→ WHAT TO PRODUCE
Pull out every line of the entries below that contains the word "Click", matching uppercase and lowercase exactly.
+++
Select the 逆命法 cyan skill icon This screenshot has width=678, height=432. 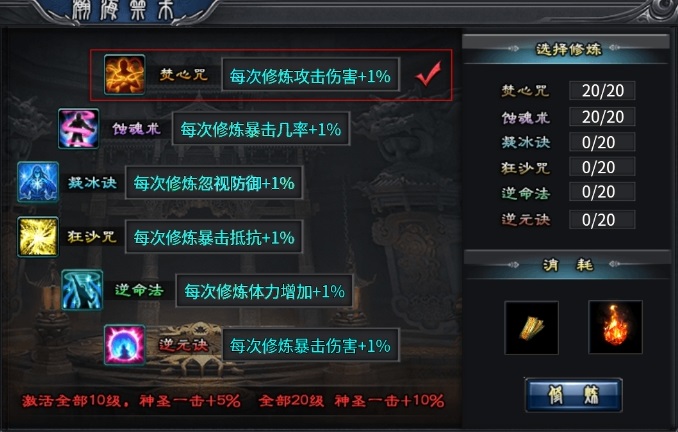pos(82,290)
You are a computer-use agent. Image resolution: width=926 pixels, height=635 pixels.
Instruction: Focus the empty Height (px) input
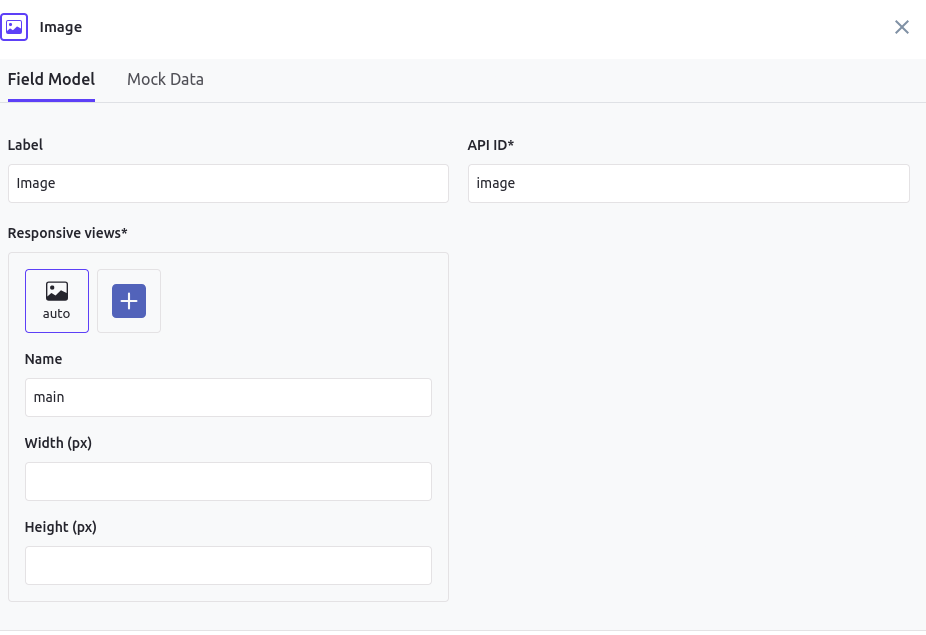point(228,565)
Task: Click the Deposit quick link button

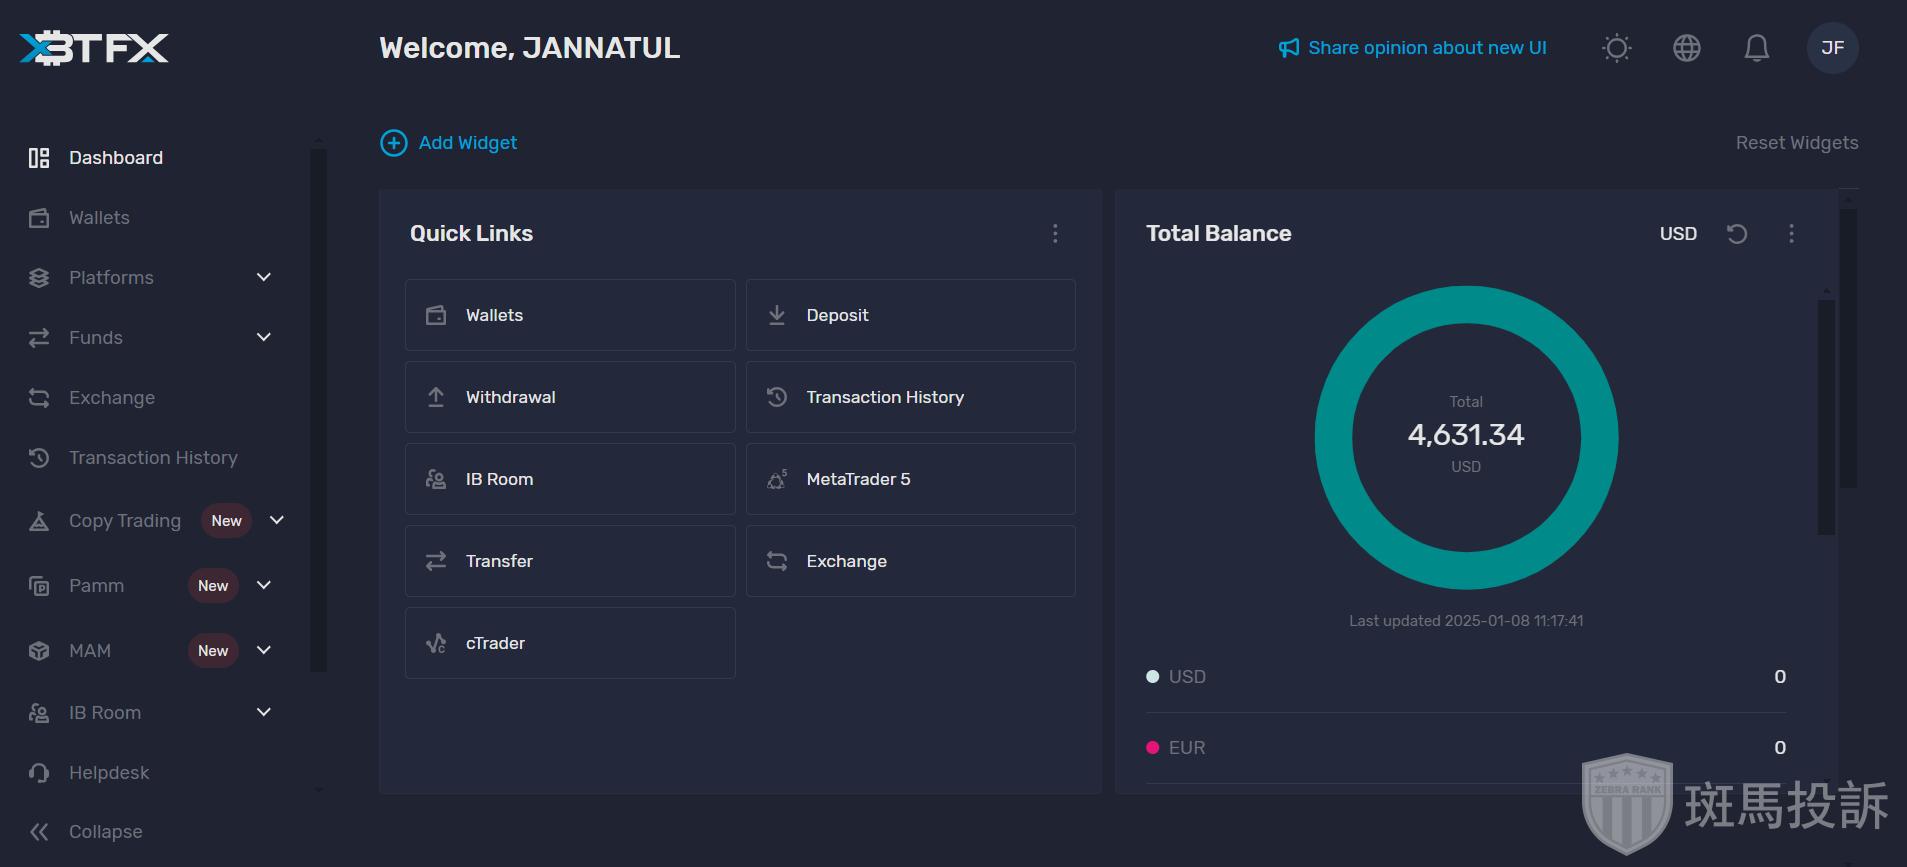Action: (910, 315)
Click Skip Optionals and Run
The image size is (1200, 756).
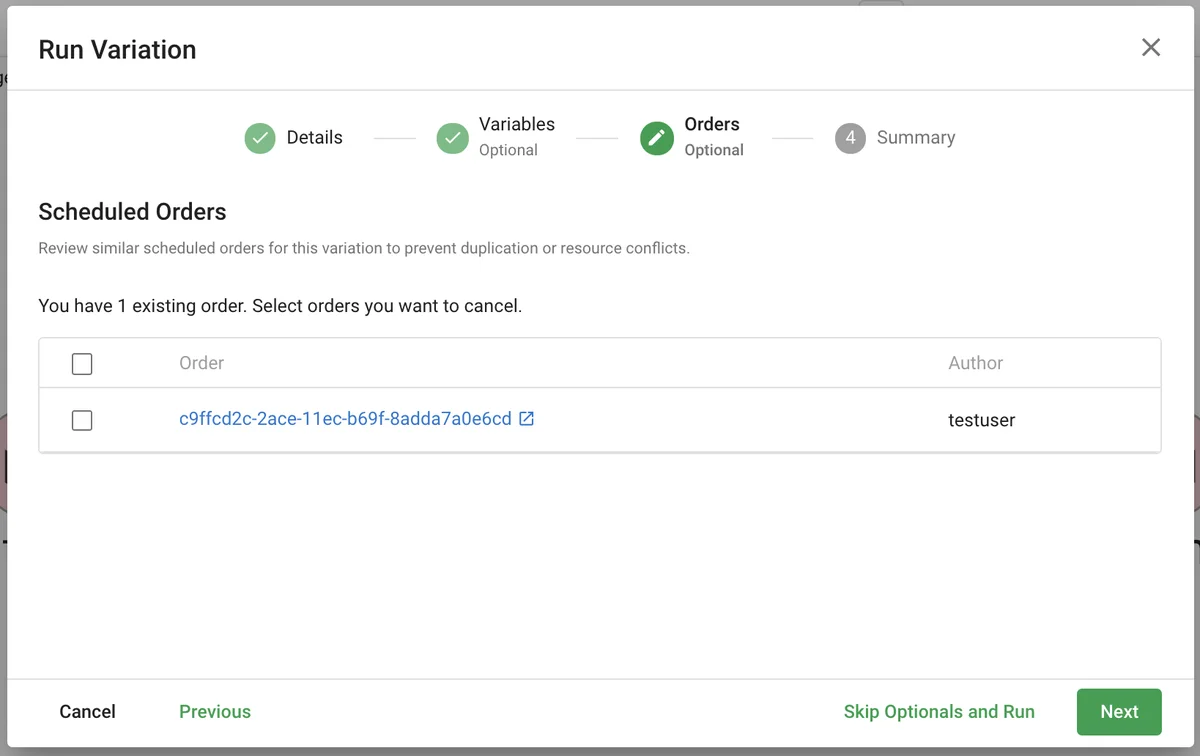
+++
→ WORKED SOLUTION
Task: Click the Deposit quick link button
Click Skip Optionals and Run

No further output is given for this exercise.